The MAPPIT (mammalian protein protein interaction trap) method allows high-throughput detection of protein interactions by very simple co-transfection of three plasmids in HEK293T cells, followed by a luciferase readout. MAPPIT detects a large percentage of all protein interactions, including those requiring posttranslational modifications and endogenous or exogenous ligands. Here, we present a straightforward method that allows detailed mapping of interaction interfaces via MAPPIT. The method provides insight into the interaction mechanism and reveals how this is affected by disease-associated mutations. By combining error-prone polymerase chain reaction (PCR) for random mutagenesis, 96-well DNA prepping, Sanger sequencing, and MAPPIT via 384-well transfections, we test the effects of a large number of mutations of a selected protein on its protein interactions.

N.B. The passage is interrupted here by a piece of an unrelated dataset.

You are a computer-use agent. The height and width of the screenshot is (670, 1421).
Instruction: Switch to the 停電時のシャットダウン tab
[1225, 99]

The entire screen takes less than three months and interactions with multiple partners can be studied in parallel. The effect of mutations on the MAPPIT readout is mapped on the protein structure, allowing unbiased identification of all putative interaction sites. We have thus far analysed 6 proteins and mapped their interfaces for 16 different interaction partners. Our method is broadly applicable as the required tools are simple and widely available.